If we are going to make real progress on addressing overuse, then maybe we need to put similar structures of accountability in place. To this point, my colleagues at UCSF and I just published an article in JAMA as part of their new professionalism series arguing that resource overutilization should be considered an adverse event. (If you prefer to listen rather than read, there is a fantastic associated podcast featuring a discussion between Dr. Andy Lai and JAMA editor Dr. Ed Livingston digging into these issues)
The original idea was not really ours, but instead sort of fell in our lap. Dr. Lai leads the hospital medicine patient safety case review committee at UCSF, and one day he received an unusual referral. A primary care physician contacted him about a primary care patient of hers who had been recently admitted and treated for acute cholecystitis. This patient had been successfully treated, recovered, and had been safely discharged back home, without any obvious adverse events. So what could possibly be the problem? The primary care physician requested this case be reviewed because she was concerned that her patient had received too much testing during her recent hospital stay.
So, should excessive resource utilization be considered an adverse event and be reviewed in case review committees?
As mentioned in the JAMA article, the benefits of this approach seem to be that if overuse is considered equal to adverse events, then “health care systems will be signaling the importance of addressing this insidious problem and will take the initial steps to foster a culture and training environment that supports high-value care.”
But, of course there are also potential downsides and many unanswered questions.
If overtesting is an adverse event in the setting of NO harm, but potential harm (e.g., incentalomas, false positive test results, radiation), then where do we draw the line?

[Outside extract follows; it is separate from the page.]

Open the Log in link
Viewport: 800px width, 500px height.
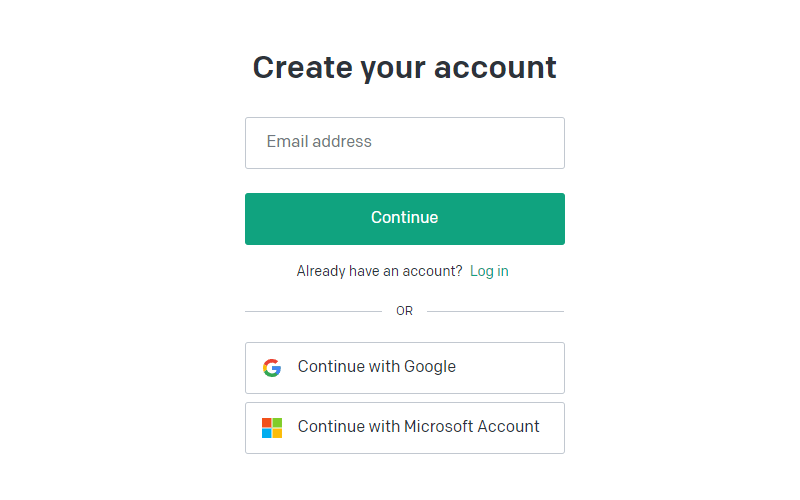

Do we only consider high-ticket items and/or testing that present greater theoretical risks, like CT scans with contrast?
In addition, case review committees and hospital administration only have so much time and resources, so could including these types of cases detract from the focus on events that have caused the most serious physical harms to patients?
A related editorial asks many of these questions and advises we “should not imply that all overuse be viewed as a threat to patient safety. While overuse has the potential for patient harm, in a practical sense, integrating overuse into the patient safety infrastructure only when overuse causes serious direct patient harm can reinforce its importance while retaining the integrity of the critical mission to protect patients.”
What do you think? Should overuse be integrated into patient safety? If so, at what level of the infrastructure?